[Saved data entries]
------------------------------------------------------------

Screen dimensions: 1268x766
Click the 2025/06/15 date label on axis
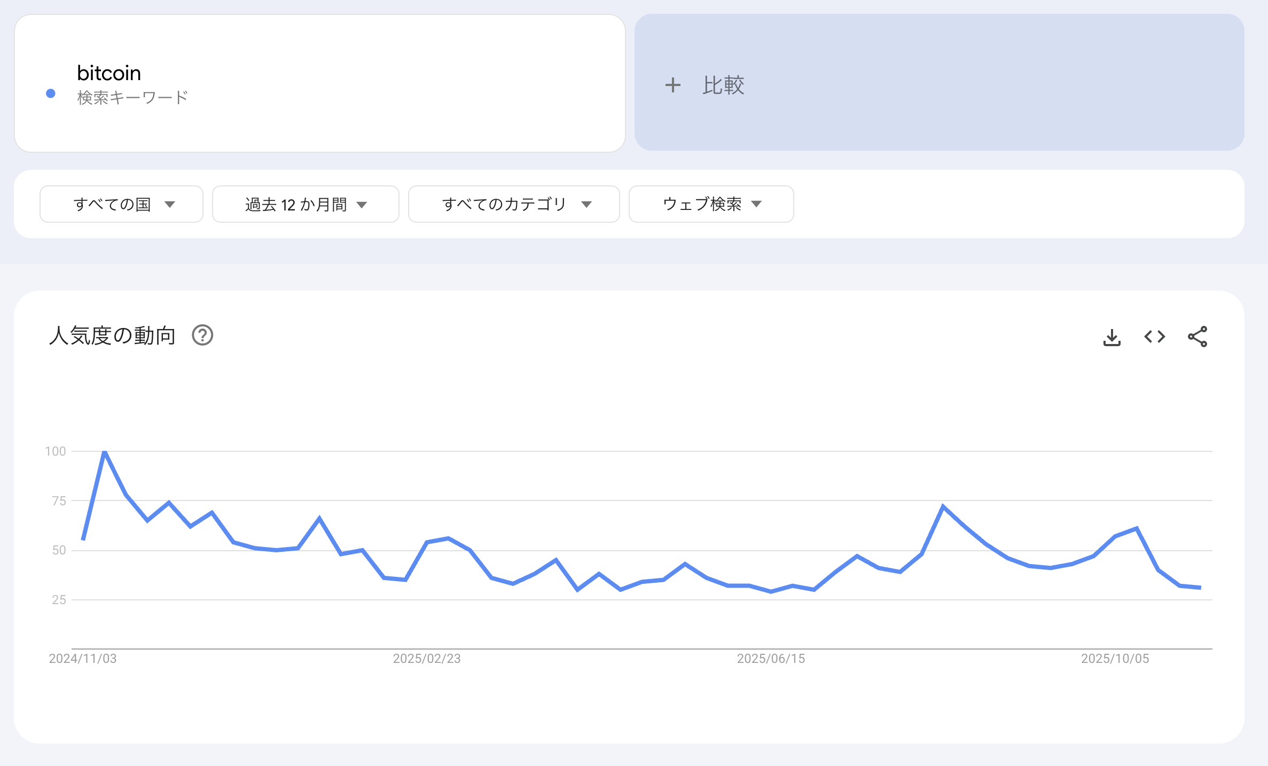coord(771,659)
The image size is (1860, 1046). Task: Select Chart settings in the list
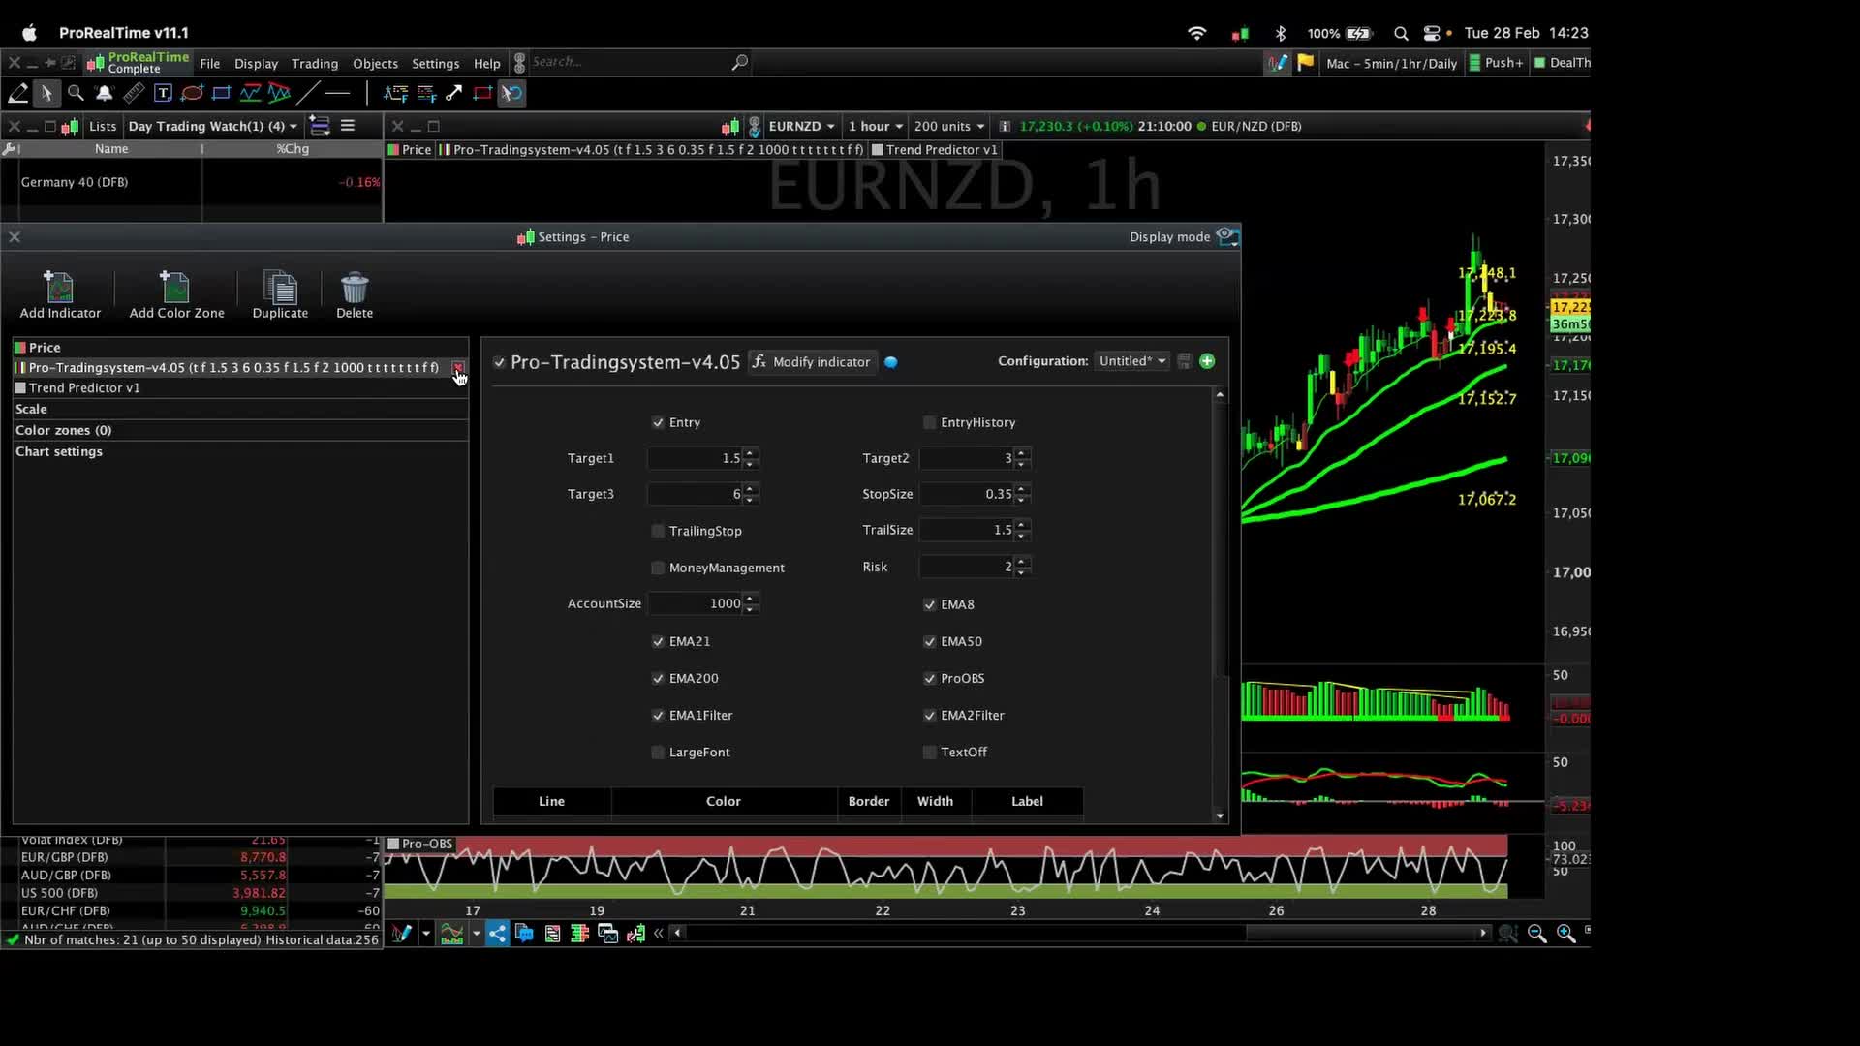point(59,451)
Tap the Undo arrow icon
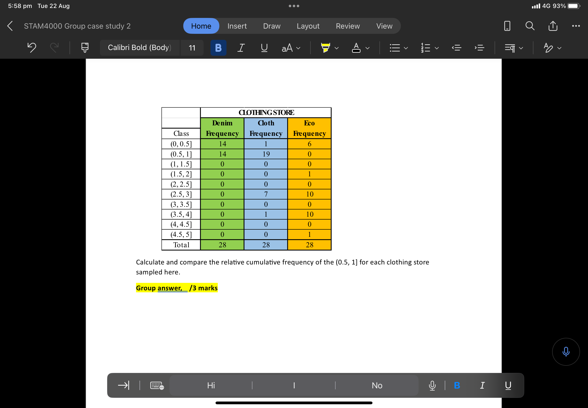The height and width of the screenshot is (408, 588). 32,48
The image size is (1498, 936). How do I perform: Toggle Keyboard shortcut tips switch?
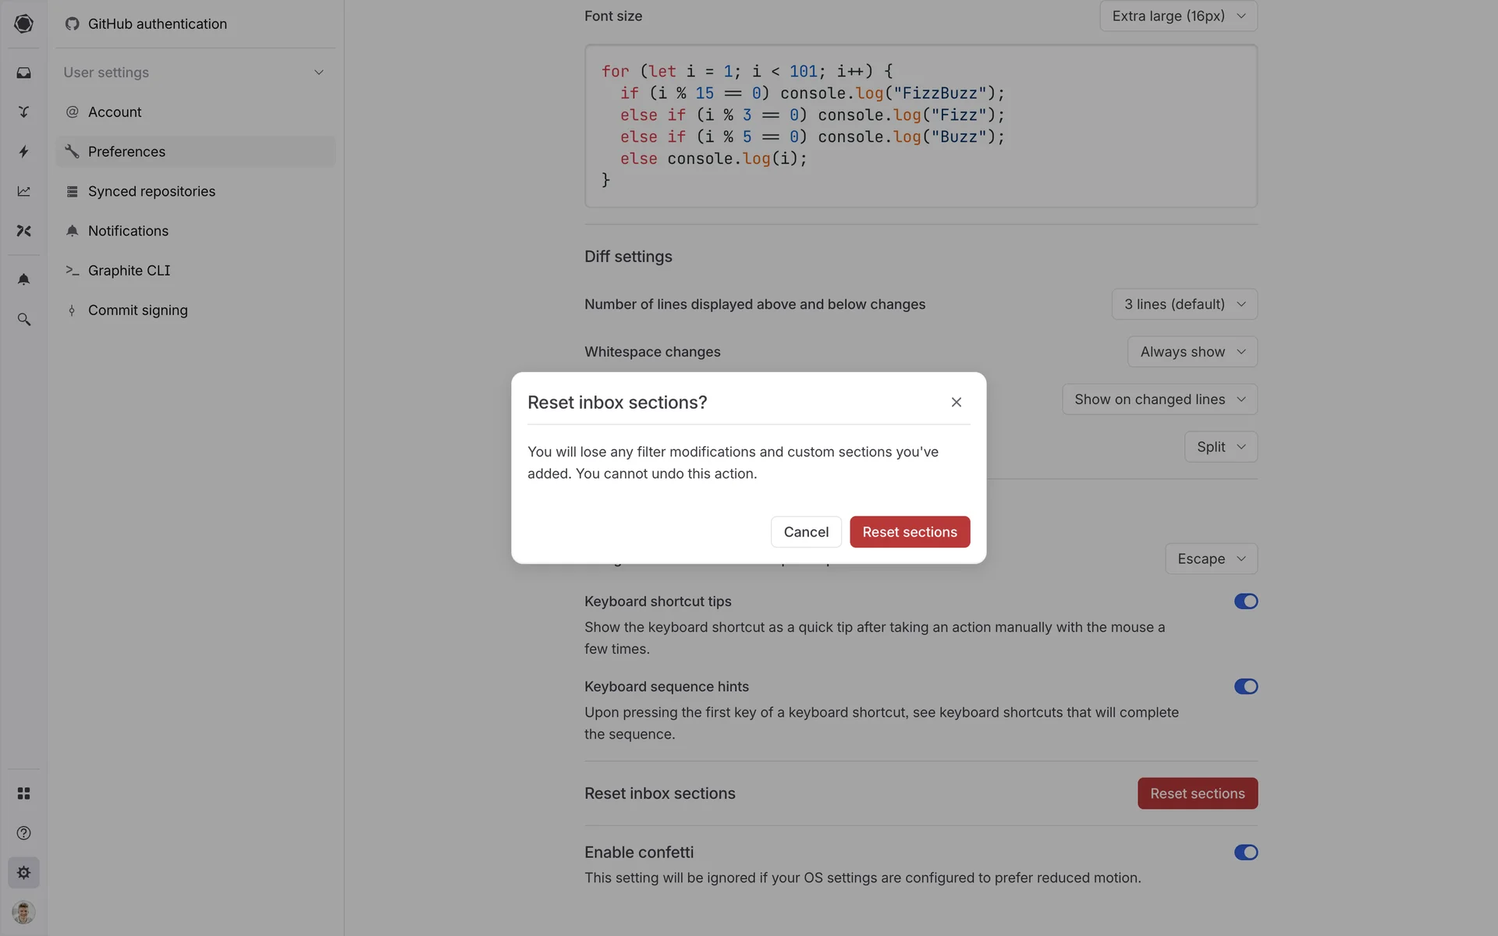click(x=1245, y=601)
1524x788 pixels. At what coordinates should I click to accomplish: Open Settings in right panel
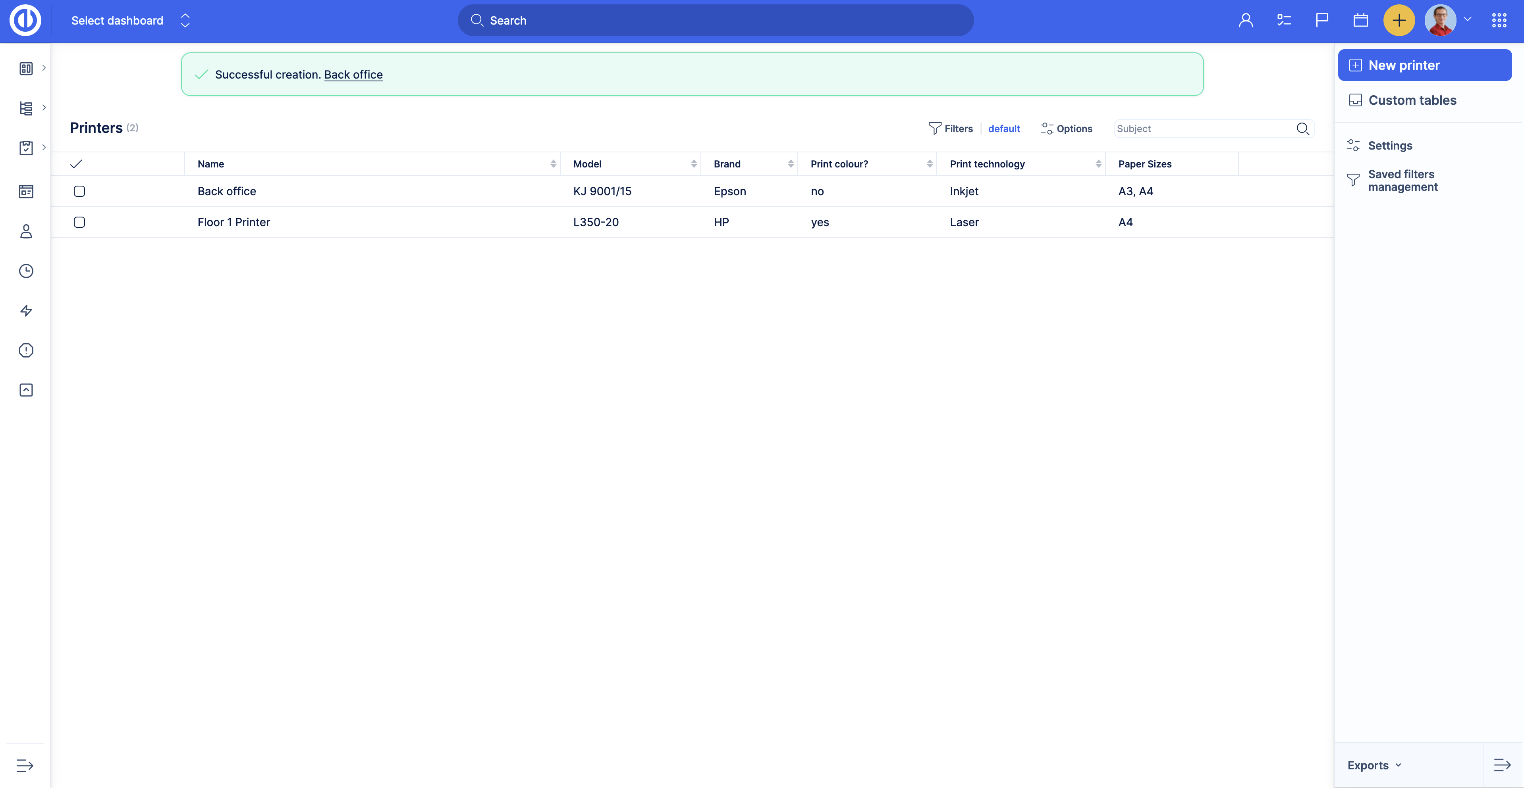[x=1390, y=145]
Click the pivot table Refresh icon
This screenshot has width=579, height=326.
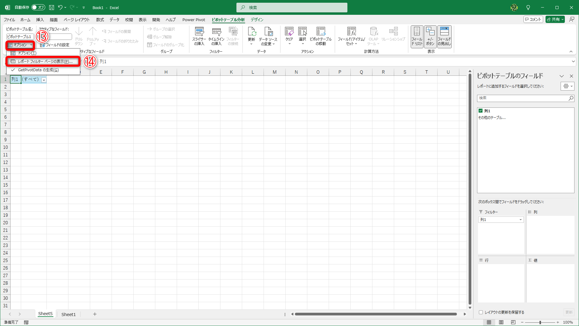pyautogui.click(x=252, y=32)
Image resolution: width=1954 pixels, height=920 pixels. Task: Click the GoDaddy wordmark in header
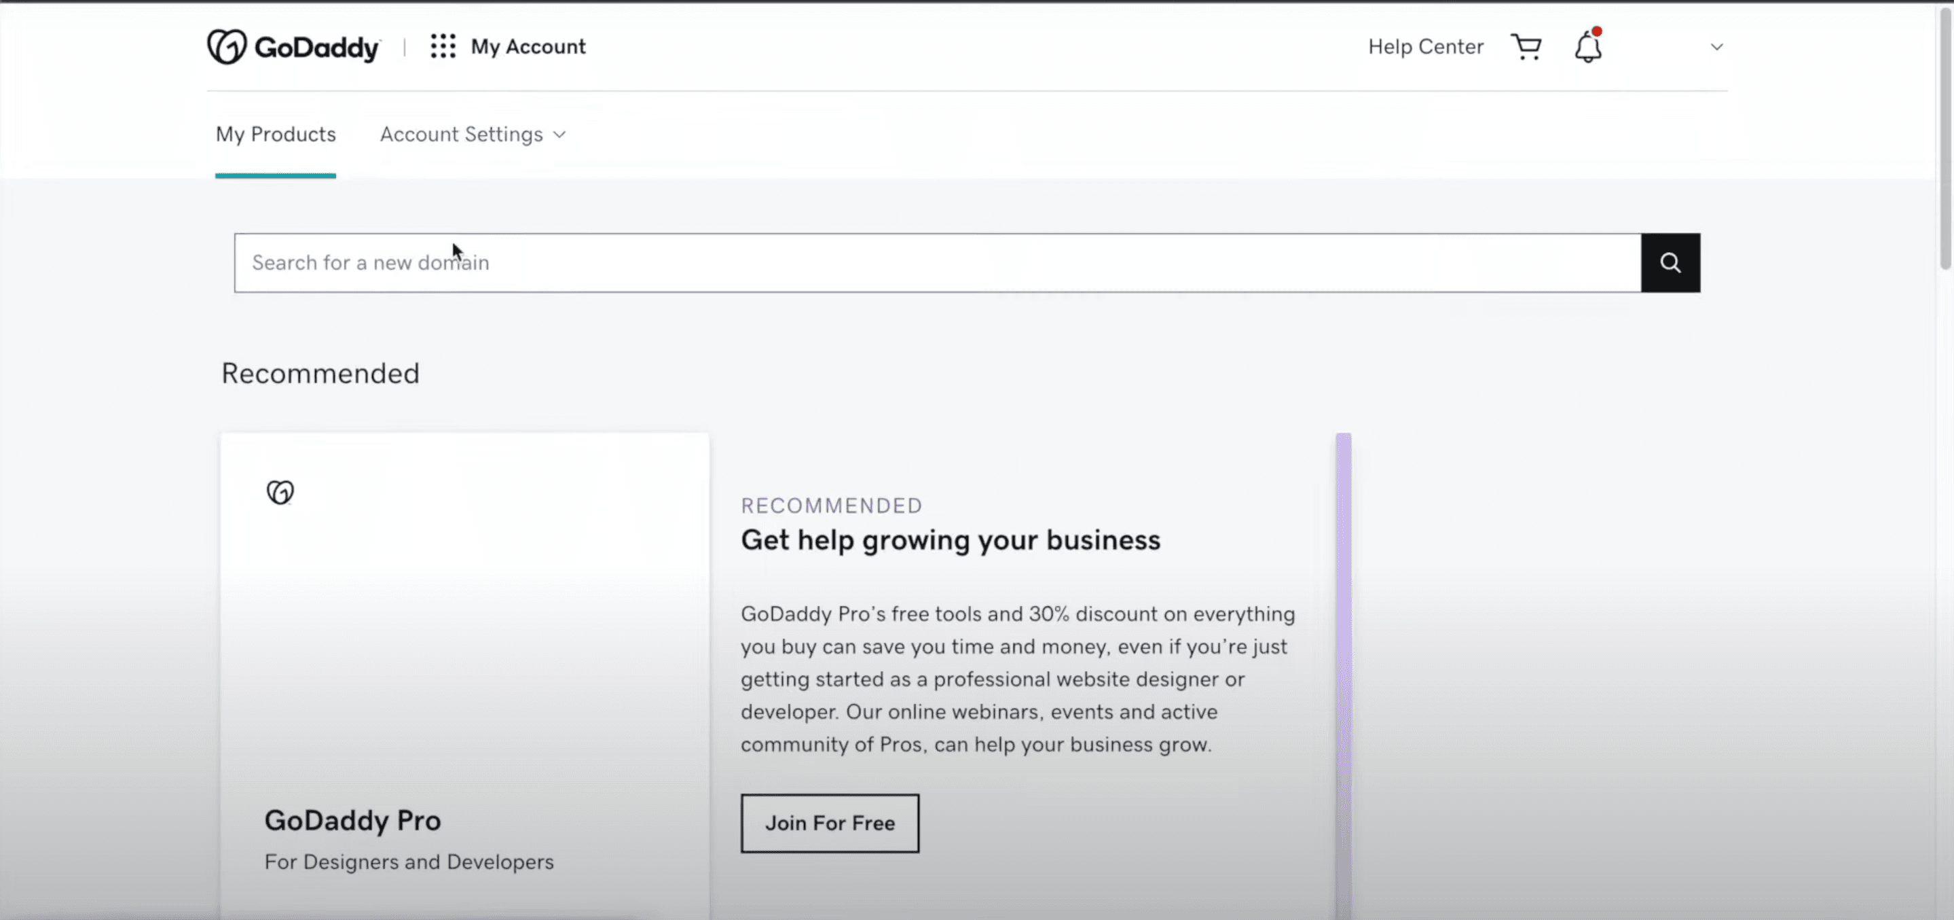(x=317, y=48)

------------------------------------------------------------

_Your goal_
The result should be a precise copy of all the entries, free of pictures.

_Your solution_
Screen dimensions: 1268x766
Click the 2025/06/15 date label on axis
coord(771,659)
The image size is (1860, 1046). Task: Select Chart settings in the list
point(59,451)
Tap the Undo arrow icon
The height and width of the screenshot is (408, 588). 32,48
The image size is (1498, 936). How do I perform: Toggle Keyboard shortcut tips switch?
click(x=1245, y=601)
1524x788 pixels. At what coordinates should I click to accomplish: Open Settings in right panel
[x=1390, y=145]
Click the pivot table Refresh icon
This screenshot has width=579, height=326.
pyautogui.click(x=252, y=32)
Image resolution: width=1954 pixels, height=920 pixels. Task: Click the GoDaddy wordmark in header
(x=317, y=48)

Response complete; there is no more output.